» HOW TO COMPLETE THIS TASK
Repeat the stretch of entries below from the line with "search magnifier icon" through the line with "Task: Click the price axis label 5". Include both ends and add nothing.

» Stored dataset items
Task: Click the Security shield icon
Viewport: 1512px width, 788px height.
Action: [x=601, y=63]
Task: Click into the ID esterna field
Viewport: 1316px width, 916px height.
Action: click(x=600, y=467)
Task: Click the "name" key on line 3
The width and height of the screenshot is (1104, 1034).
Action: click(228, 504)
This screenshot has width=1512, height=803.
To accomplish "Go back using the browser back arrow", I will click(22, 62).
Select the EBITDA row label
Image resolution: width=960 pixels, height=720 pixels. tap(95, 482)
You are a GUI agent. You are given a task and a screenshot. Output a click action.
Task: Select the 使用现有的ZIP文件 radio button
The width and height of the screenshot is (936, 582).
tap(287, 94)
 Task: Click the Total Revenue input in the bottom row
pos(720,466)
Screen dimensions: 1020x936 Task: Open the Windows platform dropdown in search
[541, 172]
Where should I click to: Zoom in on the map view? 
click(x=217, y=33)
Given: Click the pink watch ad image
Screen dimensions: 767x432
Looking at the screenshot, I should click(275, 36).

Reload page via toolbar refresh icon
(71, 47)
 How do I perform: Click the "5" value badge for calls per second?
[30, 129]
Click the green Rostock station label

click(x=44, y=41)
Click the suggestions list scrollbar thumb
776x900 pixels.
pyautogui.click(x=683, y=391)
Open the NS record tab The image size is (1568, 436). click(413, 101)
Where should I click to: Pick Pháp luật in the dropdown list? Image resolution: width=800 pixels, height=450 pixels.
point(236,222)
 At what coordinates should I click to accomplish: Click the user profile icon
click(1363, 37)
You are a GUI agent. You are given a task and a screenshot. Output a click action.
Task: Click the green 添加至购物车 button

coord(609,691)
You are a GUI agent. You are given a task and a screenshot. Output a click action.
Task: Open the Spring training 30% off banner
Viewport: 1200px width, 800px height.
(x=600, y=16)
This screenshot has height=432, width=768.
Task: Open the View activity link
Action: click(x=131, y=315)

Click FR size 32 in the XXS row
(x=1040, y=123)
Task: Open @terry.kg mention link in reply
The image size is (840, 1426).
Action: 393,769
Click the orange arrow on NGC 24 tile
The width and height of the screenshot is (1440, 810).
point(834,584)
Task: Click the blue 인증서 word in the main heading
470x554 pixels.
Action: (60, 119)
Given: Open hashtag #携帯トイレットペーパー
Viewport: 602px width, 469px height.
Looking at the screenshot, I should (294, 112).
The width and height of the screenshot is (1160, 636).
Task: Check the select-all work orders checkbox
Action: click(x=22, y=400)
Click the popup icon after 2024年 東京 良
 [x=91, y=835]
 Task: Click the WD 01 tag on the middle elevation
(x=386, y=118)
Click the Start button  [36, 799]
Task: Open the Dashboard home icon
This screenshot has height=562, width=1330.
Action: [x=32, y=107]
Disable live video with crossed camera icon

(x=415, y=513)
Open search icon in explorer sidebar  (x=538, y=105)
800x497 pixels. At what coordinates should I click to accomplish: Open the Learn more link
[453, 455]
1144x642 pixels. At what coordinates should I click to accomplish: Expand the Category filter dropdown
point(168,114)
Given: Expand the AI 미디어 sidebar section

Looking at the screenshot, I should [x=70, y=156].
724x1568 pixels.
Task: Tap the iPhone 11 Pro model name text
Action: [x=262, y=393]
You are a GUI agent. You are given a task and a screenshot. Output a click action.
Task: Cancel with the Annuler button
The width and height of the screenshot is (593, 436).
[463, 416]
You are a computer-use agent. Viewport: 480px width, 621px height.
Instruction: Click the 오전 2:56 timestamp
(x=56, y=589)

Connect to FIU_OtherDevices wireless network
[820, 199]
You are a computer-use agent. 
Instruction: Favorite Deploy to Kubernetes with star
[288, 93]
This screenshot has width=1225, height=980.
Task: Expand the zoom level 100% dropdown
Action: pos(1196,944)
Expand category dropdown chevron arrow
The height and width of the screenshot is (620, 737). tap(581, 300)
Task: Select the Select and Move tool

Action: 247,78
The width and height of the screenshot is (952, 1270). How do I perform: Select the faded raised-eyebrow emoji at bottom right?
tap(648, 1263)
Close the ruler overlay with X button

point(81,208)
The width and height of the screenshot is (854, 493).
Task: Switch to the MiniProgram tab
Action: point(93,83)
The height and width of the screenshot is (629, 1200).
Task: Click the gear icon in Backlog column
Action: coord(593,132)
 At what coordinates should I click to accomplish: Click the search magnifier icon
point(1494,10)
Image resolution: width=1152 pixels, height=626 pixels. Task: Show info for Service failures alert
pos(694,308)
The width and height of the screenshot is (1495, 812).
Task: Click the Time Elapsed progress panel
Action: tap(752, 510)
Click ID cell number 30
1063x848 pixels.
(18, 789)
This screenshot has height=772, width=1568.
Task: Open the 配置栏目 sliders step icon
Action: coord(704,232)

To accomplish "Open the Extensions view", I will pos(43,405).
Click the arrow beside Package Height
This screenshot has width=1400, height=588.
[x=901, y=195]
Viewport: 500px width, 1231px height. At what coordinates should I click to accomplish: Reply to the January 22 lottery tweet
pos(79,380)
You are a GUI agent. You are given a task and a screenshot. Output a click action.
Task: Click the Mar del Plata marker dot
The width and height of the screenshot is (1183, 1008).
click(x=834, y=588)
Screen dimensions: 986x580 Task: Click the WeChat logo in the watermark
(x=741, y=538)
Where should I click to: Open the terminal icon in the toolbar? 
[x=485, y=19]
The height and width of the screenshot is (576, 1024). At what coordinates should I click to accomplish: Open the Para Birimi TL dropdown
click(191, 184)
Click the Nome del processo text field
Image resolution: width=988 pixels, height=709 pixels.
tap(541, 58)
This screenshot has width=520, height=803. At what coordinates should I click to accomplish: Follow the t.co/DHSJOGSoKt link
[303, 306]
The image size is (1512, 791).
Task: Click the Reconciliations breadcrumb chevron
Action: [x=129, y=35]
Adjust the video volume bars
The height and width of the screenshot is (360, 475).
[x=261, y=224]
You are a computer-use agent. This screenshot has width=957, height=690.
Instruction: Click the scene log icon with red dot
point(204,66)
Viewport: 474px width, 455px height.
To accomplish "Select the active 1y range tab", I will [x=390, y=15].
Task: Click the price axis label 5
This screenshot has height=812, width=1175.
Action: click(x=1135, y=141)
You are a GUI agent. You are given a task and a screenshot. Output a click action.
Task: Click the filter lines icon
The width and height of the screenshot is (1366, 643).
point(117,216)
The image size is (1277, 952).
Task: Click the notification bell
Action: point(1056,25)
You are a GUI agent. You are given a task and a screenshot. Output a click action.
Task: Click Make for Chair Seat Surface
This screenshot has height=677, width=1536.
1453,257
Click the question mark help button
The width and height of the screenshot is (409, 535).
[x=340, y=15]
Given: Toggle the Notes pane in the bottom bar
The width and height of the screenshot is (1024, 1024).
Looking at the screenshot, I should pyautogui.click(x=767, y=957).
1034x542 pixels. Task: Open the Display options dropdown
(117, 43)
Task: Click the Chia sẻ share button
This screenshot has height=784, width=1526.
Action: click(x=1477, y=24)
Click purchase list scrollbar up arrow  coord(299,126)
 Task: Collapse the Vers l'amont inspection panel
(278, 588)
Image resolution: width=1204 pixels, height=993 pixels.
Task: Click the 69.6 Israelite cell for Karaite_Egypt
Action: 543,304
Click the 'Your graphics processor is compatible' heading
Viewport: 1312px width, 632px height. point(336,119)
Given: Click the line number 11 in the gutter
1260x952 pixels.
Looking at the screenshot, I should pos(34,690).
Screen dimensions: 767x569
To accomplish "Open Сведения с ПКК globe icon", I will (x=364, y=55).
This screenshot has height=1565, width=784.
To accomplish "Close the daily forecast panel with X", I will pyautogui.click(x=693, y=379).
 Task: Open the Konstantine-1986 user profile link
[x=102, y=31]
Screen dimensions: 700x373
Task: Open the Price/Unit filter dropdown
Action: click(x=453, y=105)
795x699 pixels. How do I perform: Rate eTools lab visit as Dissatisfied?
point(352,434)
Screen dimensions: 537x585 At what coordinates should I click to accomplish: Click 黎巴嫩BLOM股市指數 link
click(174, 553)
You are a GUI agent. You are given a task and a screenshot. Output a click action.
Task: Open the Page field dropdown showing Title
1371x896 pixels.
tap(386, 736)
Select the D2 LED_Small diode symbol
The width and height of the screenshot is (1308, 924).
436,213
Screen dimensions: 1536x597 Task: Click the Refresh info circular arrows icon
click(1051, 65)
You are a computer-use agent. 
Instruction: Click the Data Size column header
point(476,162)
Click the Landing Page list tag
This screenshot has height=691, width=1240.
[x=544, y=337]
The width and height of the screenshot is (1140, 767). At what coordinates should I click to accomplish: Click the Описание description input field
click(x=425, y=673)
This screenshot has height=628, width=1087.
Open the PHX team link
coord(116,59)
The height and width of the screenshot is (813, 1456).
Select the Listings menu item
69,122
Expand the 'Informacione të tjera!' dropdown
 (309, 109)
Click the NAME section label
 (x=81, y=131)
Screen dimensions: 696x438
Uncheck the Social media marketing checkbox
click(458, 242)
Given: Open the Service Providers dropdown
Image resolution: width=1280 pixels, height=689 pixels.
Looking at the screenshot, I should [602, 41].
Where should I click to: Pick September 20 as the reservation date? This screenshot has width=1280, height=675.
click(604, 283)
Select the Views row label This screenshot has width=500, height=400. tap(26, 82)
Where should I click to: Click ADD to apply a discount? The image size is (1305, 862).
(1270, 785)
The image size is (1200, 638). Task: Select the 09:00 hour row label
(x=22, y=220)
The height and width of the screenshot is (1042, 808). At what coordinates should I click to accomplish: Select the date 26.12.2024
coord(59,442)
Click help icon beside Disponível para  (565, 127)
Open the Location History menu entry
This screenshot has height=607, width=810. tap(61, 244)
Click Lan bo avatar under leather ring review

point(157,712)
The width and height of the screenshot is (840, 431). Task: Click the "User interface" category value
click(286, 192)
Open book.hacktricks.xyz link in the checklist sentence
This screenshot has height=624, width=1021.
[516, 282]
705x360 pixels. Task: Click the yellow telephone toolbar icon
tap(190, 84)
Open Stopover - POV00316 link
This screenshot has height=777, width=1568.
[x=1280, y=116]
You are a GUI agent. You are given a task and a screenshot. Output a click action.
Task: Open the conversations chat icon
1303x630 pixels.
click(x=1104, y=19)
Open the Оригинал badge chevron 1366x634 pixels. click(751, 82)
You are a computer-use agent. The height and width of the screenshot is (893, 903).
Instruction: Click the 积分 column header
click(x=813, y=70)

» EXPECTED OUTPUT
 At what coordinates should I click to accomplish: Click the search magnifier icon
point(1494,10)
Image resolution: width=1152 pixels, height=626 pixels. Task: Show info for Service failures alert
pos(694,308)
The width and height of the screenshot is (1495, 812).
Task: Click the Time Elapsed progress panel
Action: tap(752, 510)
Click ID cell number 30
1063x848 pixels.
(18, 789)
This screenshot has height=772, width=1568.
Task: Open the 配置栏目 sliders step icon
Action: coord(704,232)

To accomplish "Open the Extensions view", I will pos(43,405).
Click the arrow beside Package Height
This screenshot has width=1400, height=588.
[x=901, y=195]
Viewport: 500px width, 1231px height. At what coordinates should I click to accomplish: Reply to the January 22 lottery tweet
pos(79,380)
You are a GUI agent. You are given a task and a screenshot. Output a click action.
Task: Click the Mar del Plata marker dot
The width and height of the screenshot is (1183, 1008).
click(x=834, y=588)
Screen dimensions: 986x580 Task: Click the WeChat logo in the watermark
(x=741, y=538)
Where should I click to: Open the terminal icon in the toolbar? 
[x=485, y=19]
The height and width of the screenshot is (576, 1024). At what coordinates should I click to accomplish: Open the Para Birimi TL dropdown
click(191, 184)
Click the Nome del processo text field
Image resolution: width=988 pixels, height=709 pixels.
tap(541, 58)
This screenshot has width=520, height=803. At what coordinates should I click to accomplish: Follow the t.co/DHSJOGSoKt link
[303, 306]
The image size is (1512, 791).
Task: Click the Reconciliations breadcrumb chevron
Action: [x=129, y=35]
Adjust the video volume bars
The height and width of the screenshot is (360, 475).
[x=261, y=224]
You are a computer-use agent. This screenshot has width=957, height=690.
Instruction: Click the scene log icon with red dot
point(204,66)
Viewport: 474px width, 455px height.
To accomplish "Select the active 1y range tab", I will [x=390, y=15].
Task: Click the price axis label 5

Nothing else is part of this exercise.